### EXTRACTED TEXT
II. Motions to dismiss
The Shawnee State defendants and intervenor-defendants move to dismiss the amended complaint under Fed. R. Civ. P. 12(b)(6) for failure to state a claim for relief. (Docs. 36, 44). They argue that plaintiff has not stated claims for violations of his First Amendment free speech rights under his first, second, third, and fifth claims for relief because plaintiff's "refusal to use a pronoun or title in addressing one student in his classroom was not 'speech' protected by the First Amendment" as a matter of law. (Doc. 36 at 15-21; Doc. 44 at 4). Defendants argue that the alleged speech was a "simple, ministerial act" that was part of plaintiff's employment responsibilities. (Doc. 36 at 15). Defendants argue that plaintiff spoke as a public employee, not as a citizen, and his speech was not on a matter of "public concern"; therefore, plaintiff's speech is not protected under the test of Garcetti v. Ceballos, 547 U.S. 410 (2006). (Doc. 36 at 16; Doc. 44 at 4, 10-13, quoting Connick v. Myers, 461 U.S. 138, 146-47 (1983)). Defendants argue that even if plaintiff's speech were on a matter of public concern, the Pickering balancing test would apply and weighs in favor of Shawnee State's right "to establish and enforce a nondiscrimination policy to ensure that its transgender students have an equal opportunity to get a university education." (Doc. 44 at 3-15, citing Pickering v. Bd. of Educ. Of Twp. High Sch. Dist. 205, 391 U.S. 563, 568 (1968)).
The Shawnee State defendants contend it is not necessary to reach the Pickering balancing test at this juncture. (Doc. 36 at 17, n.2).
In response, plaintiff contends he has stated a claim for relief under the First Amendment. Plaintiff challenges the Shawnee State defendants' characterization of his use of titles and pronouns as "conduct" or as a "ministerial act," and he argues his language is "speech" that is entitled to First Amendment protection. (Doc. 45 at 19-20). Plaintiff alleges that his "speech" is not public employee speech made as part of his "official duties" that can be regulated under Garcetti. (Doc. 45 at 13; Doc. 46 at 9). Instead, plaintiff alleges that he was speaking as a "citizen" because his "speech" is "faculty speech" that is "related to teaching" or to "scholarship or teaching." (Doc. 45 at 13; Doc. 46 at 10).
Plaintiff further alleges that "[i]n-class speech is presumptively a matter of public concern." (Doc. 45 at 17). He alleges that the presumption applies here because his speech involved gender identity, which is a "quintessential public concern." (Id. at 18). Plaintiff alleges that based on the allegations of the complaint, the Pickering balancing test applies and favors him because he has shown that his interest in First Amendment expression outweighed defendants' interest in the efficient operation of the workplace. (Doc. 46 at 14, citing Crawford v. Columbus State Community College, 196 F. Supp. 3d 766, 777 (S.D. Ohio 2016)).

### STATED GOAL 1
Rewrite the lines of the listing from the line containing "Image resolution: width=731" through the end of the listing as a Markdown table with the columns Row and Line. Omit blank lines and leave out the pictures.

### DATASET ROWS
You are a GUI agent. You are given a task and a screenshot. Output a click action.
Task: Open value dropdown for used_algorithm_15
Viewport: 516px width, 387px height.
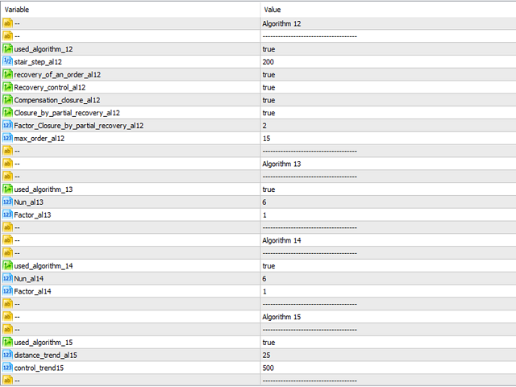[389, 343]
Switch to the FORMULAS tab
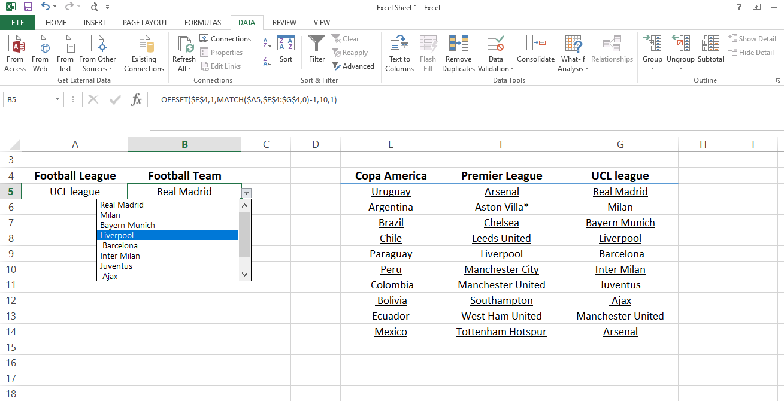The height and width of the screenshot is (401, 784). click(x=202, y=23)
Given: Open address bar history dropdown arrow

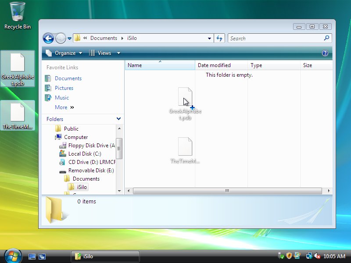Looking at the screenshot, I should coord(210,38).
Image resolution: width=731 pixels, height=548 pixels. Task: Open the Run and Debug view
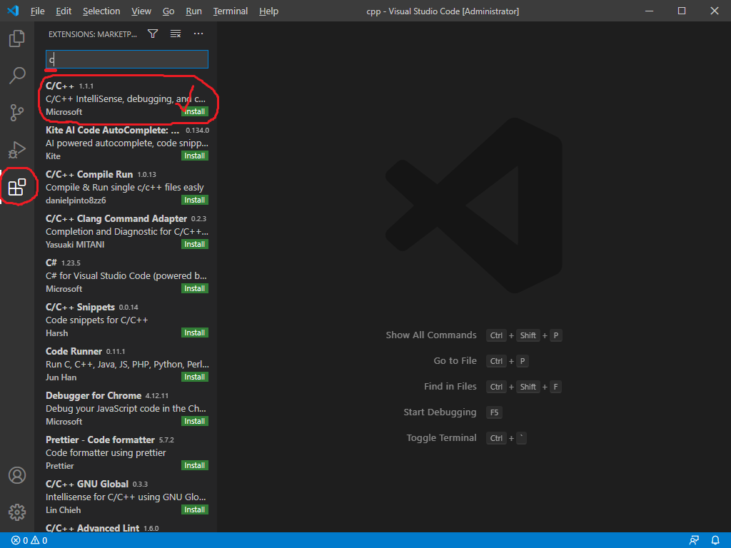tap(17, 149)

### STATED GOAL 2
List every court case cited by name in the motions-to-dismiss excerpt.

### TASK RESULT 1
| Row | Line |
|---|---|
| 1 | Image resolution: width=731 pixels, height=548 pixels. Task: Open the Run and Debug view |
| 2 | tap(17, 149) |

### TASK RESULT 2
- Garcetti v. Ceballos
- Connick v. Myers
- Pickering v. Bd. of Educ. Of Twp. High Sch. Dist. 205
- Crawford v. Columbus State Community College